**SOURCE EXCERPT**

-- BEGIN --

Once we define a model to work with (below), we'll want to fit that model to the data, and then evaluate it using the methods we saw in the [notes](../notes/model_evaluation.ipynb). These include:

* a visual check using replica datasets drawn from the posterior predictive distribution
* a quantitative posterior predictive model check using a suitable test statistic $T(y)$

In the next notebook, we'll choose and fit a second, alternative model, and compare the two in terms of

* the Deviance Information Criterion (DIC), to assess the models' (relative) generalized predictive accuracy
* the Bayesian Evidence, to provide insight on the (relative) probability of each model given the data

Notice that each of these bulleted operations can be coded as a _function of the model_, $H$ (e.g. a visual check of the model, the evidence of the model, and so on). We will therefore be fancy and write a _class_ that completely describes the model, and also contains a set of _functions that act on model._ Since we anticipate looking at multiple models, we'll use _inheritance_. While this level of object oriented programming may not be familiar, it's a good thing to learn, and most of the details are filled in for you below.

We start by defining a _base class_, which contains the functionality common to any model we care to define later. To make it clear what functionality we expect _derived classes_ to provide, we'll include defintions of non-functional methods that the derived classes will need to _override_. (This is completely unnecessary in Python, but has the benefit of providing a complete list of functions we'll eventually want to fill in.)

You should make sure you understand the workings of even the functions that are completely given here.

In [None]:
# This is something we can throw to discourage direct instantiation of the base class
class VirtualClassError(Exception):
    def __init__(self):
        Exception.__init__(self,"Do not directly instantiate the base Model class!")

class Model:
    """
    Base class for inference and model evaluation in a simple cluster mis-centering analysis.
    In all these functions, `params' is a dictionary of model parameters.
    """
    def __init__(self):
        """
        Note: derived classes should have their own __init__ function which ends by calling this one
        """
        # Storage for MCMC samples from fitting the model
        self.samples = None
        self.Nsamples = 0
        # Lines below are meant as a template for derived classes, do not uncomment for the base class
        #
        # A name for the model!

-- END --

**STATED PROBLEM A**
Answer these questions using the model evaluation excerpt.
(i) Which measure will be used to compare the two models' relative generalized predictive accuracy?
(ii) What initial values does the base class constructor assign to `self.samples` and `self.Nsamples`?
(iii) What message does `VirtualClassError` pass when it is raised?
**STATED PROBLEM B**
Carry on the model evaluation excerpt from its final line.

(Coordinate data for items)
-- BEGIN --

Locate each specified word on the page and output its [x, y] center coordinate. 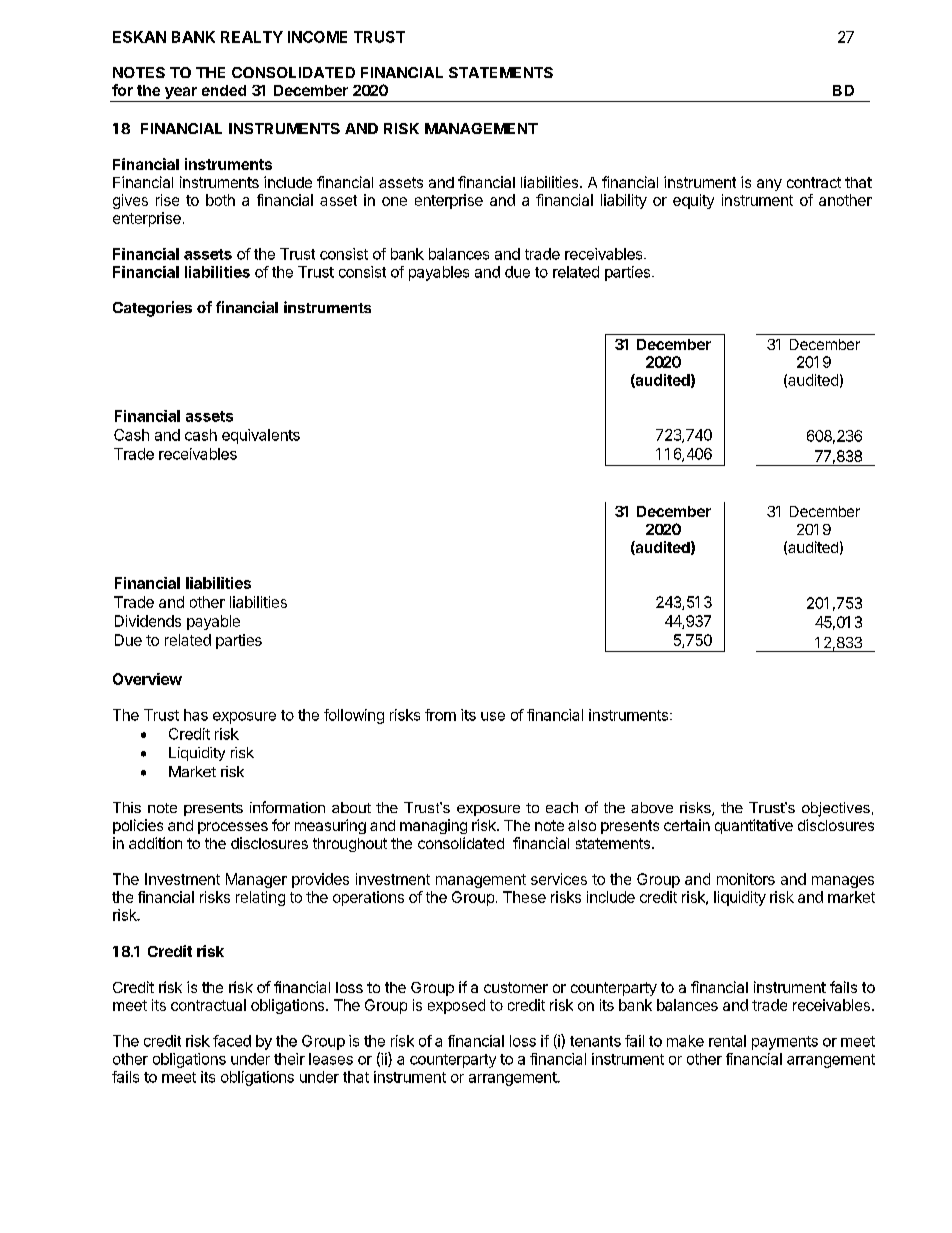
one [394, 201]
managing [433, 826]
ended [224, 90]
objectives [836, 809]
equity [693, 201]
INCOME [317, 37]
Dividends [148, 621]
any [769, 185]
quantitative [754, 826]
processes [233, 828]
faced [232, 1041]
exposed [456, 1006]
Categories [152, 309]
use [493, 716]
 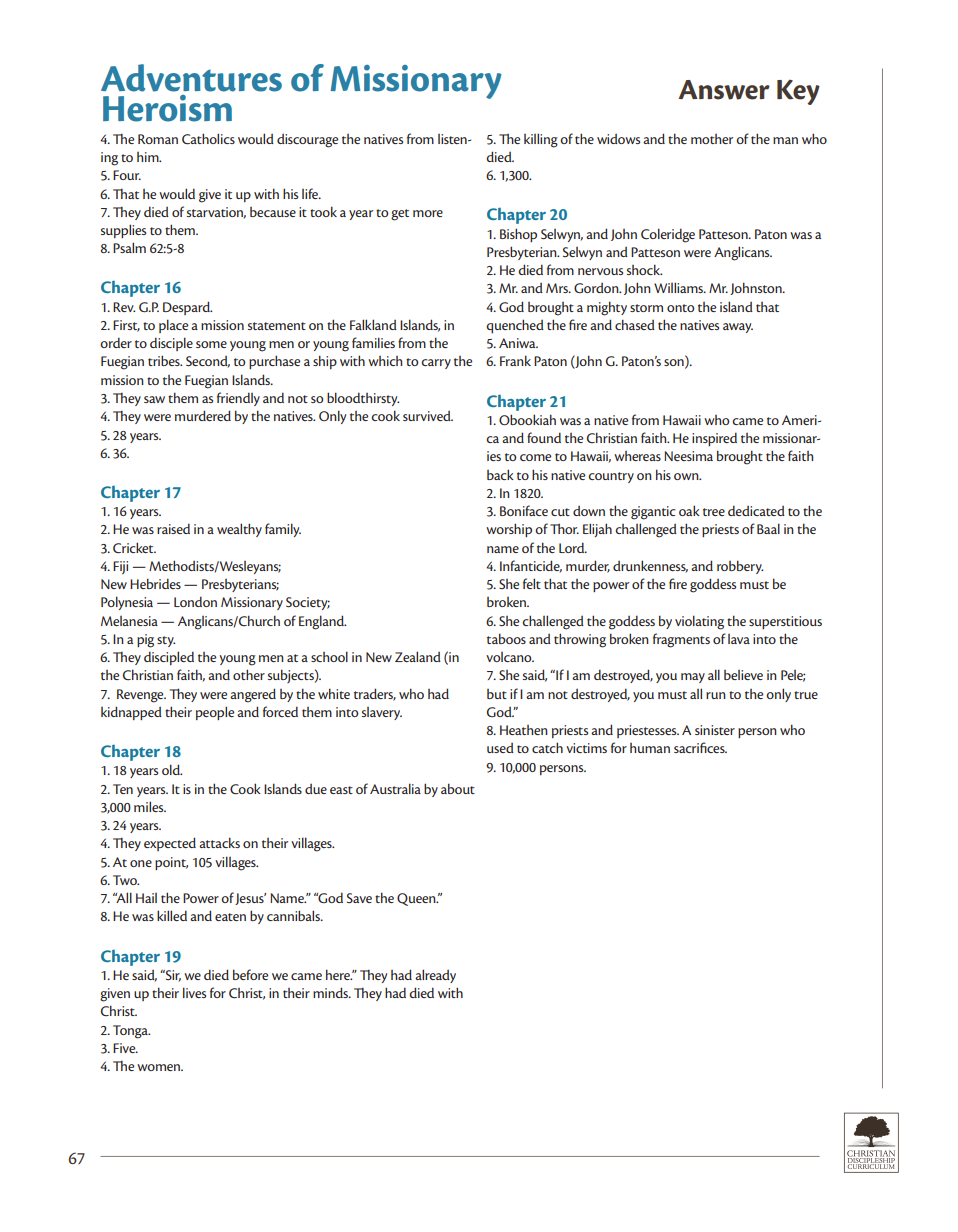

-- END --

**EXERCISE RESULT A**
(i) The Deviance Information Criterion (DIC).
(ii) `self.samples` is set to `None`, and `self.Nsamples` is set to `0`.
(iii) "Do not directly instantiate the base Model class!"

**EXERCISE RESULT B**
        #self.name = '...'
        #
        # As part of the model definition, store an ordered list of parameter names (for dictionary keys)
        # Named arguments of other functions that correspond to parameters should appear in this order
        #self.param_names = [...]
        #
        # parameter names as display text (for plot labels),
        #self.param_labels = [...]
        #
        # and a dictionary of priors (keys must match param_names)
        #self.priors = {...}
  
    def log_prior(self, **params):
        """
        Return the log prior PDF p(params|H)
        """
        raise VirtualClassError # to be overriden by child classes

    def draw_samples_from_prior(self, N):
        """
        Return N samples from the prior PDF p(params|H) as a list of dictionaries
        """
        raise VirtualClassError # to be overriden by child classes

    def log_likelihood(self, **params):
        """
        Return the log of the likelihood function L(params) = p(y|params,H)
        """
        raise VirtualClassError # to be overriden by child classes
    
    def sampling_distribution(self, yy, **params):
        """
        Return the sampling distribution p(yy|params,H) at a point in data space yy given parameter(s) args
        We expect a vector input yy, and return the corresponding probabilities.
            
        Note: This is useful for making plots of "the model" overlaid on the histogram of the data
        """
        raise VirtualClassError # to be overriden by child classes 
        
    def generate_replica_dataset(self, N, **params):
        """
        Return a replica dataset y_rep from the sampling distribution p(y_rep|args,H).
        (Length N should match the real data)
        """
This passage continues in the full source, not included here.